The Word Healthy Sucks

I’m the co-founder of a startup. Unfortunately, as all entrepreneurs know, this means that there is very little stability in my day-to-day life. I’ll often not know where or when my next meal will be or when I’ll have time to go to the gym. Or sleep. Or shower. (You get the point.)

I should also mention that my startup, Fitocracy, is a fitness startup, and its 1.2 million members look to me to tell them what is “healthy.”

The word “healthy” is emotional for me, as I’ve dealt with it for as long as I can remember. My parents are doctors, and growing up, they always instructed me on what foods or activities were “healthy” or “unhealthy.”

As much as I could, I did my best to do healthy activities, like running, despite hating many of them. I didn’t always make healthy choices, but I figured that I would just make it a point to do as many as I can. After all, “it all adds up,” right?

Unfortunately, by the time I was 16, I topped the scales at 220 lbs and most definitely wasn’t healthy.

Let’s go back to present day Dick Talens, the one with the hectic startup life. I don’t miss a beat when it comes to exercise and my original struggles with weight are completely gone. I also coach people – people with incredibly busy lives – on how to get fit, with some clients losing the equivalent weight of half a person.
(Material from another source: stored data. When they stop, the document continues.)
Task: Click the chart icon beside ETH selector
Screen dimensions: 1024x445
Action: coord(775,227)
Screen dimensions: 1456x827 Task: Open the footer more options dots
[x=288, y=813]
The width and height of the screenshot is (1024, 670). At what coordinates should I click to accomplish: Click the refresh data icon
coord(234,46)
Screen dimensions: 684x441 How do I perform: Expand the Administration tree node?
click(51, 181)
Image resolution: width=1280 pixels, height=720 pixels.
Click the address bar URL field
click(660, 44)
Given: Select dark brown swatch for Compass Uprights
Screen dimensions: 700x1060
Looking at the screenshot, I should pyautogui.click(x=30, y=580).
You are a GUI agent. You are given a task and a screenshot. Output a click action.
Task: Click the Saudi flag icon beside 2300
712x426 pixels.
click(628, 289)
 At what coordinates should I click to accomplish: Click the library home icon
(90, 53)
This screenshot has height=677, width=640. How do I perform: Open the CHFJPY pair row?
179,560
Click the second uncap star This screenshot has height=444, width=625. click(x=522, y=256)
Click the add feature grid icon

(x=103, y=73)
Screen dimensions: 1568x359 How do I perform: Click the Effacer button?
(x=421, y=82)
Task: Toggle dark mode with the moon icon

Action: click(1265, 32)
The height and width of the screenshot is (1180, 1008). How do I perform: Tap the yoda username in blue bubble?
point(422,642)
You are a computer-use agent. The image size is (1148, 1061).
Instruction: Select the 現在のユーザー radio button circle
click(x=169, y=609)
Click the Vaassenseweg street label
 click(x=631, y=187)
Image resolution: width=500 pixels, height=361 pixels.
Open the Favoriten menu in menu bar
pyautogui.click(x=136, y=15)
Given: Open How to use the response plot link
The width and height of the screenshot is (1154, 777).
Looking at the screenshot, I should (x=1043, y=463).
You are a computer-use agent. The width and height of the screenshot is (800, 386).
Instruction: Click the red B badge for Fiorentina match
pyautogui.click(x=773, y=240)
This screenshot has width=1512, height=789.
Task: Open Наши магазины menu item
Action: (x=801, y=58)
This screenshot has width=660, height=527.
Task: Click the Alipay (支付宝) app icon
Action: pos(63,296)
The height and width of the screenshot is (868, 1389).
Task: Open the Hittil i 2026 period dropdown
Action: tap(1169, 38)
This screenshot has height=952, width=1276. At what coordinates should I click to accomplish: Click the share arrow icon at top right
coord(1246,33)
I am often asked what’s the difference in mindset that separates old Dick from new Dick.

It took me nearly a decade to figure out, but I’ve distilled it to one core concept: Nothing is healthy or unhealthy. In fact, when it comes to exercise and nutrition, it would be better if those words didn’t exist.

Surprised?

The only way to judge something’s “healthiness” is in a holistic context. A food or activity that is unhealthy in isolation may be healthy in the large scheme of things.

For example, I would bet that there is no nutritionist in the world who would call Oreos a “healthy” food. But what if eating a few Oreos increases a particular dieter’s adherence and chance of success? After all, that dieter may feel less deprived.

Does that make Oreos healthy?

Similarly, everyone believes that cardio is a “healthy” activity. No one would call cardio, in isolation, unhealthy. Yet, for those who do not enjoy it, it is time consuming, increases hunger, and is ineffective at fat loss, yet it’s the first avenue many people turn to in their efforts to lose weight.

If these factors decrease your chance of fitness success, does that make cardio unhealthy?

Let’s look at this another way. As an entrepreneur, the goal behind every decision that I make is to improve my startup’s chance of success. Yet, every decision is made with all facets of the startup in mind – limited time, budget and focus, to name a few.

If your company is desperately in need of another software developer, you wouldn’t hire a social media person if it puts you past budget, would you?

Similarly, everything that you do around fitness is constrained by limited time, energy, and willpower. For many, using these up on cardio, instead of focusing on diet or higher ROI exercise, is akin to saying “yes” to the question above. (This is the concept behind my project, Minimum Viable Fitness.)

If you want to stick to fitness, you must avoid using up your resources on unnecessary things.

That’s why labeling things as “healthy” and then trying to maximize your “healthiness tally” doesn’t work. It ignores the fact that everything is interconnected – that you have constraints and that every decision impacts another.

Many times, these constraints are physiological in nature and many “healthy” programs will doom entrepreneurs from the start.

Let’s look at two fitness protocols that have been popular in the entrepreneur community: CrossFit training in combination with the Paleo diet, both of which may be fine in isolation.

Combining CrossFit and Paleo, as its executed by many people (which commonly includes pushing past injury, glorifying vomit-inducing workouts, and heavily restricting carbohydrates) is often reprimanded for skyrocketing cortisol (stress hormone) and plummeting testosterone. In addition, that amount of aerobic exercise may increase hunger and decrease metabolism, due to disproportionately lowering the hormone leptin.

But maybe, for whatever reason, CrossFit and Paleo was what finally worked for you. Perhaps it was finally a “healthy” program that you can stick to.

That only illustrates my point. Nothing is healthy or unhealthy in isolation. Everything depends on context.

The popular phrase “it all adds up” doesn’t hold true for health. You cannot tally units of healthiness any more than you can tally Starks and Lannisters.

To generalize something’s “healthiness” is to ignore context. It’s like making a business decision that doesn’t take your startup’s budget, talent, time, and manpower into account.

Luckily there is a difference between startups and fitness – most startups fail.

Everyone, however, can succeed at fitness.